━━━━━ PROVIDED RECORDS ━━━━━

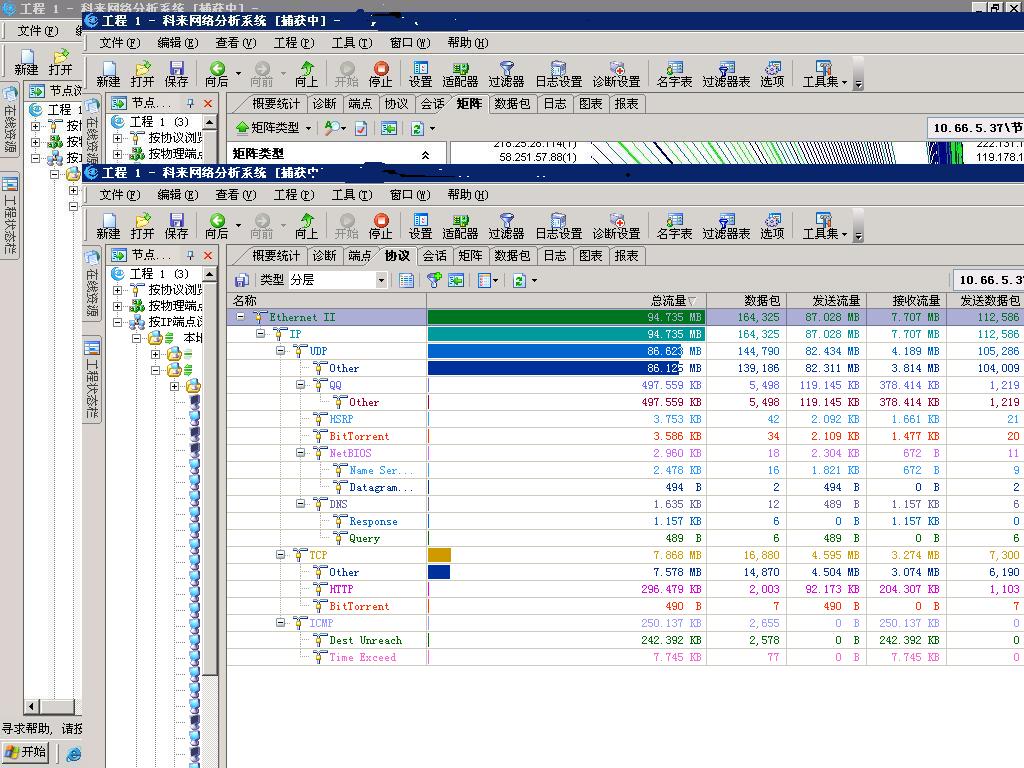The width and height of the screenshot is (1024, 768).
Task: Sort by the 总流量 column header
Action: pos(670,300)
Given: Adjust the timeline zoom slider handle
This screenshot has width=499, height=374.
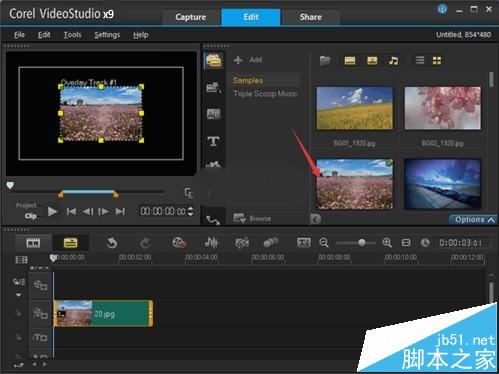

━━━━━

- [GOAL OF THE EXERCISE]:
Rewrite the items above, swapping "zoom slider" for "scale slider" and leaving everything else as it is. Omit the pictures from your answer.

- [EXERCISE ANSWER]:
The width and height of the screenshot is (1024, 768).
Task: Sort by the 总流量 column header
Action: pos(670,300)
Given: Adjust the timeline scale slider handle
This screenshot has width=499, height=374.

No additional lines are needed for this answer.